The C version is no longer under active development. The Rust version is sort of on backburner; I’m sure I’ll get back to it eventually.

Aside from the research I found which I discuss below, to build the original version I wrote more C than I ever had before, which informs my thoughts on programming today.

Background

I find myself with more servers and workstations than really makes sense. This means I end up keeping track of SSH host keys somehow.

I had seen a clever Perl script to convert SSH host key fingerprints to emoji. I wanted to do something similar.

Actually, my initial plan doesn’t hold up well to hindsight. I wanted to have a general purpose tool I could easily install everywhere, including on Windows, Linux, and (what was at the time called) Mac OS X, usable without installing an interpreter or any dependencies.

Today, I’d write something like that in Go. At the time, I didn’t know hardly anything about Go, especially how nice its tooling for cross compilation and no-deps binaries are.

Also, today, I’d just use an SSH certificate authority, which I did not know was possible at the time.

That’s OK though. After implementing the initial functionality talking to SSH servers and mapping to emoji, however, I got distracted by the user experience angle.

Questions about the UX of byte mapping

The most naive implementation of the emoji mapping is to use the same mapping as the original project, so obviously I did that. However, it raised some questions. Is there a best emoji mapping?

Are there emoji that are more or less likely to be confused for one another? The mapping I found used all of 🐏, 🐐, and 🐑; I’m not sure I would remember which was which.

Are there accessibility issues? The mapping I found used both 🍎 and 🍏; could this be an issue for color blind people? Are there other issues that I wasn’t aware of?

Existing research

I was excited to find that there was existing UX research for byte mappings in another context. I found the PGP word list.

The PGP Word List was designed in 1995 by Patrick Juola, a computational linguist, and Philip Zimmermann, creator of PGP. The words were carefully chosen for their phonetic distinctiveness, using genetic algorithms to select lists of words that had optimum separations in phoneme space. The candidate word lists were randomly drawn from Grady Ward’s Moby Pronunciator list as raw material for the search, successively refined by the genetic algorithms. The automated search converged to an optimized solution in about 40 hours on a DEC Alpha, a particularly fast machine in that era.

Cool.

I was especially impressed that the word list was designed to be robust.

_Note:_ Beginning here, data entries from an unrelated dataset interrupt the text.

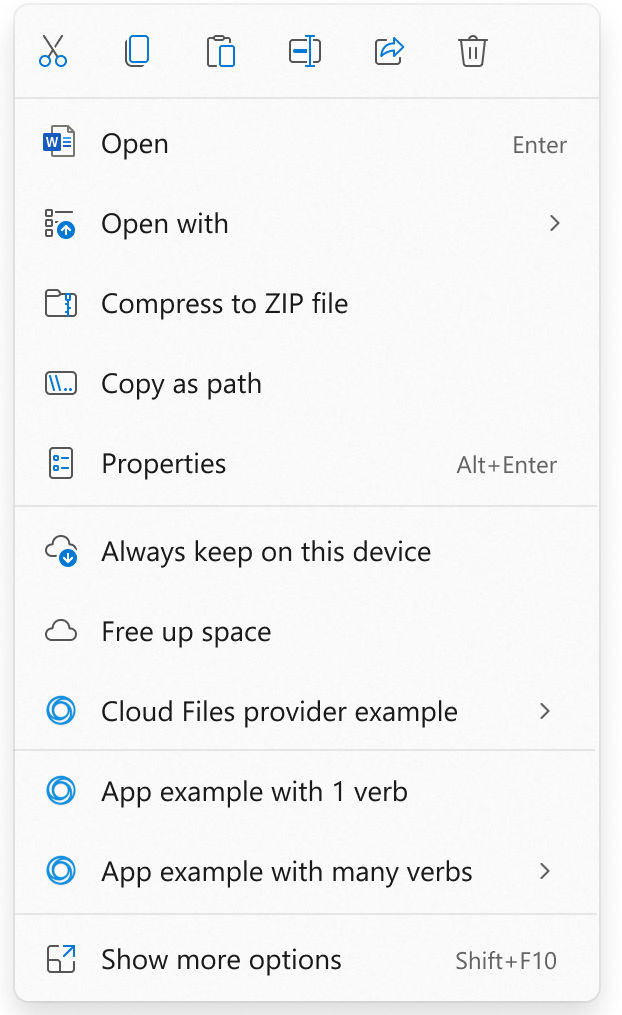Select Free up space option
The height and width of the screenshot is (1015, 622).
point(186,632)
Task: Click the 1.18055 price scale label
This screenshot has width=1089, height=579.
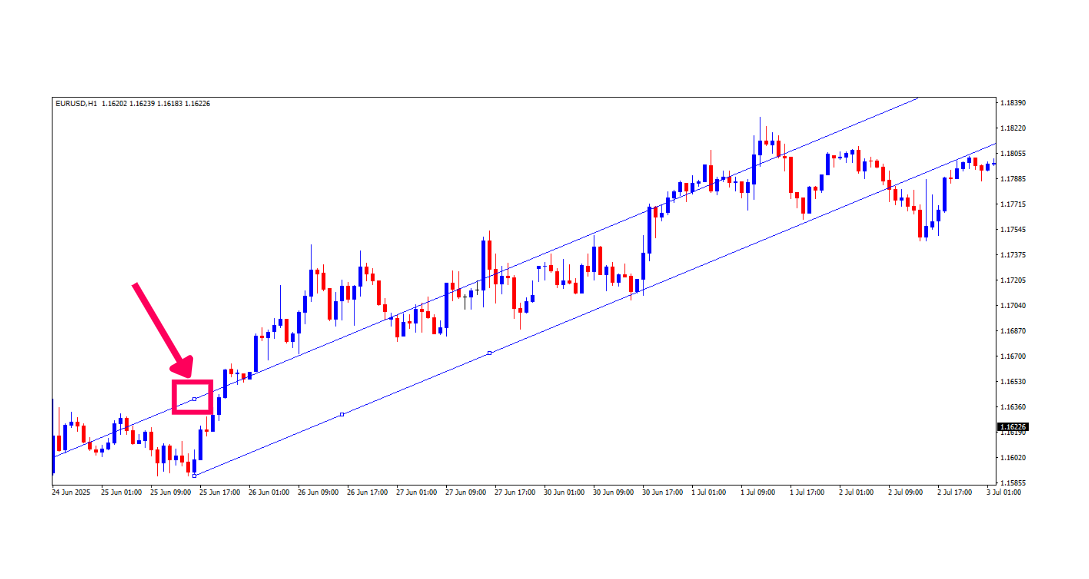Action: [x=1012, y=154]
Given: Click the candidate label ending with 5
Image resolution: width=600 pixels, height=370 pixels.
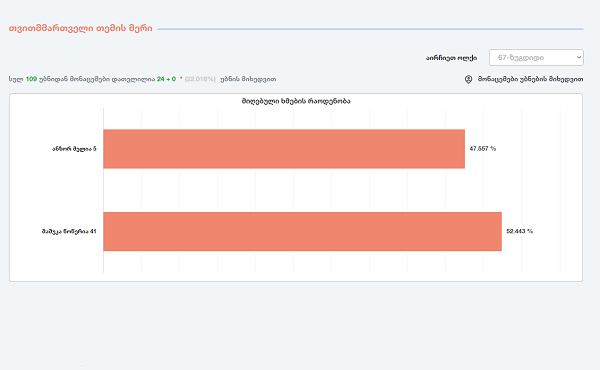Looking at the screenshot, I should coord(74,149).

When Wikipedia says “The words were carefully chosen for their phonetic distinctiveness, using genetic algorithms to select lists of words that had optimum separations in phoneme space”, this means the words were chosen to be less easily mistaken from each other. Words were graded on how similar they sound, and then words too close to the sounds of other words were removed from the set.
Further, the PGP word list is actually two word lists - one list of two syllable words, and a second list of three syllable words. Each list has a word that maps to the same number, and which list to choose depends on whether it is an even-numbered or odd-numbered word in the sequence. This helps notify counterparties in a discussion if a word has been entirely elided, which is especially helpful on a phone call which may silently drop out for a short period of time.

Future research

Sparked by the ingenuity of the PGP word list research, I wanted to try other alternating sets. Sadly, this was not implemented. I think it would still be worth trying.

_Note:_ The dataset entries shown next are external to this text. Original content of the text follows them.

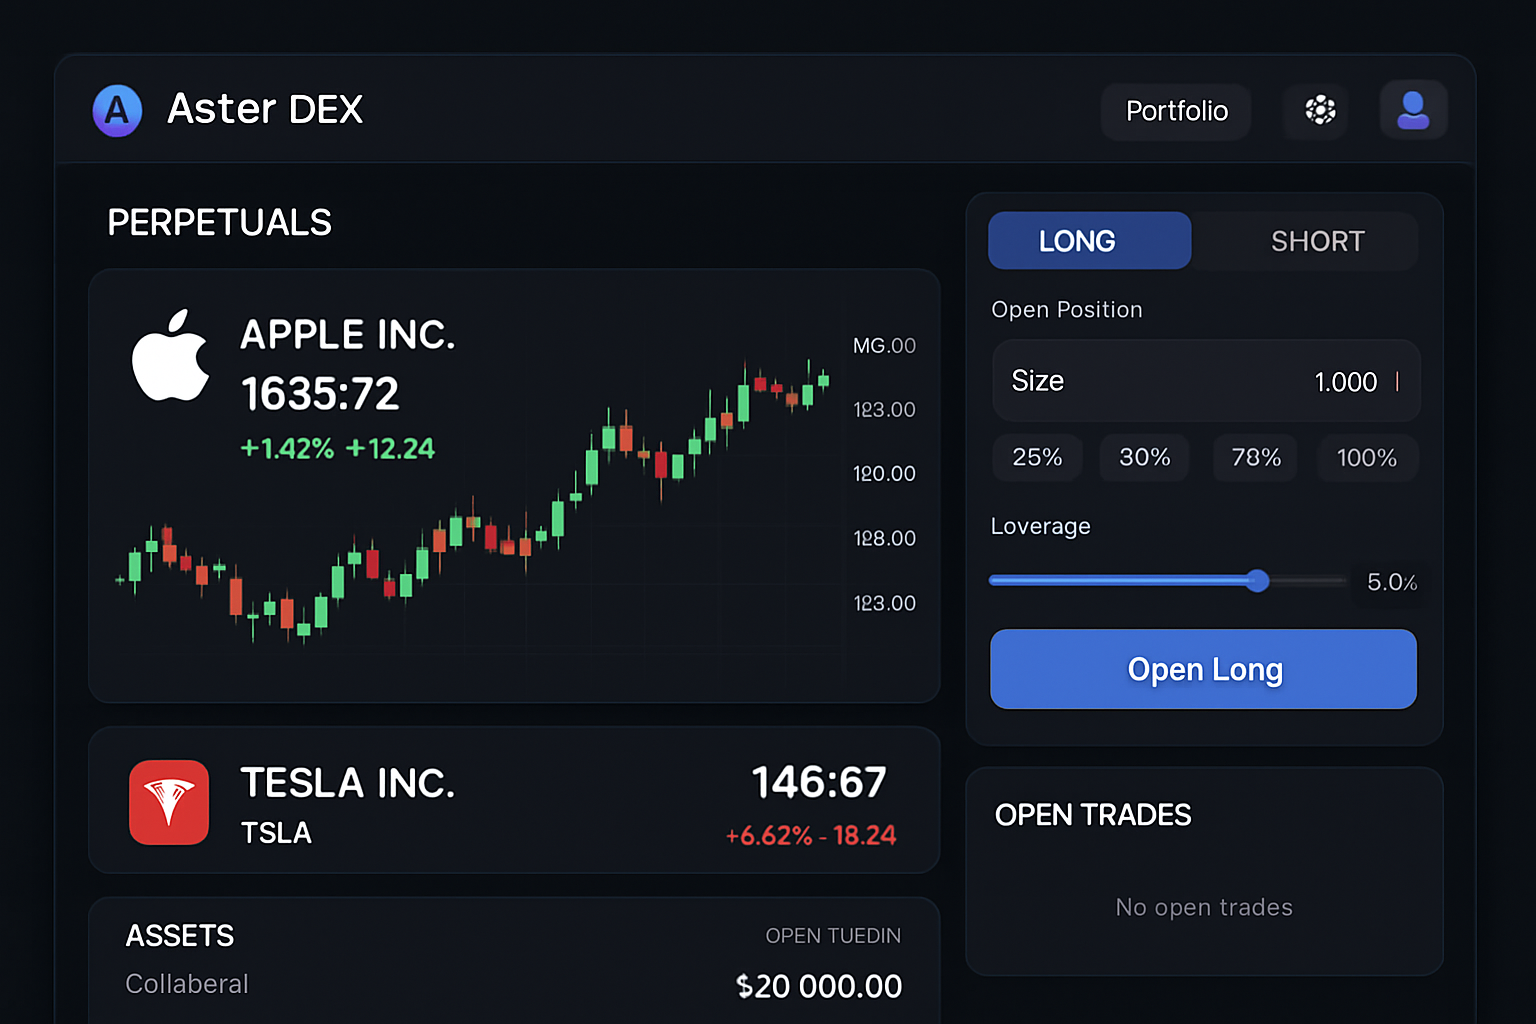The image size is (1536, 1024).
Task: Click the Apple Inc. market title
Action: coord(348,335)
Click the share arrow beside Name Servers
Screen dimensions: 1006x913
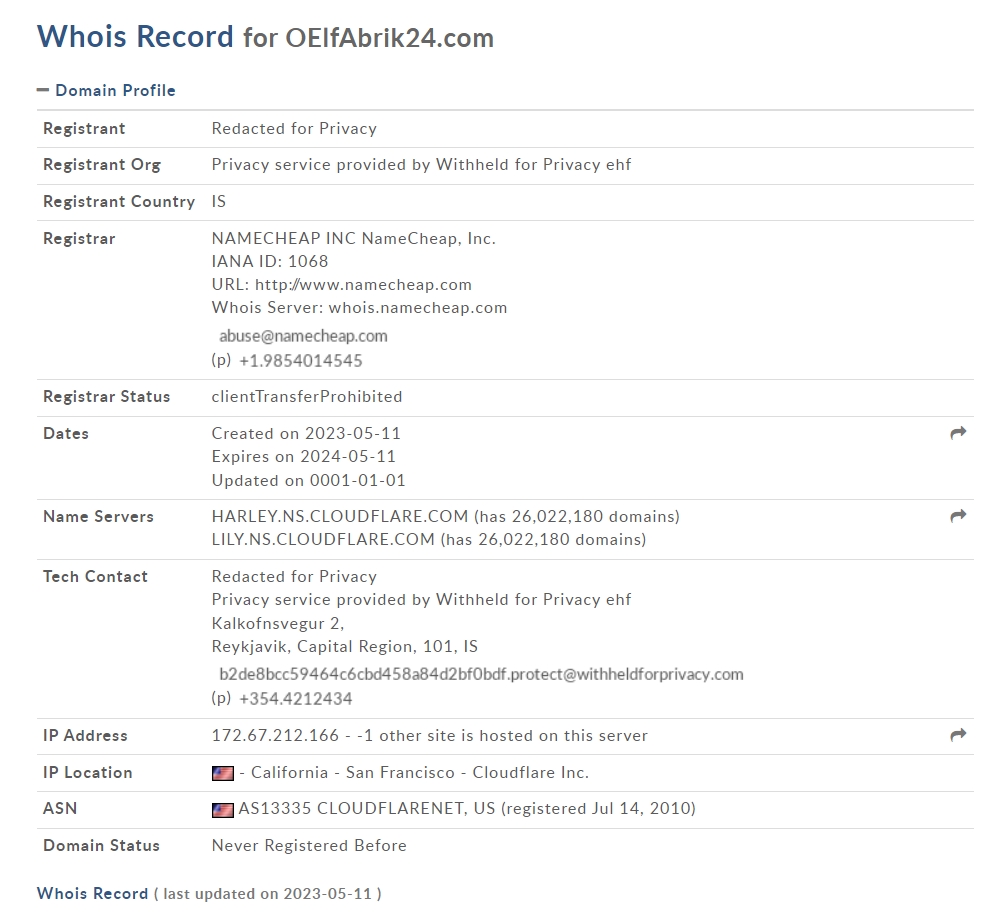point(958,516)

Specifically, I wanted to try sentences, constructed from 4 different word maps:

A noun in an actor role
An adverb
A verb that takes an object
A noun in an object role

That’s pretty abstract; I think it makes a lot more sense with an example. You could make sentences like “The firefighter (actor) greedily (adverb) saw (verb) the cloud (object)”, or “John (actor) sadly (adverb) ate (verb) apples (object)”. These sentences would be easy to remember, and I think based on the PGP research could be made unambiguous. (Note that there is no requirement for the sentences to be logical, which I think is OK for this use case.)

It retains the benefit of the PGP lists, and further, it would make the lists of words easier to remember.

If you ever have opportunity to try this, please do it and let me know how it goes. I don’t care about idea “ownership” or “property”, and I’m sure someone else has had this thought before anyway, so if this sparks any idea at all, please run with it. I would love to hear about any other research like this, or any implementation of it.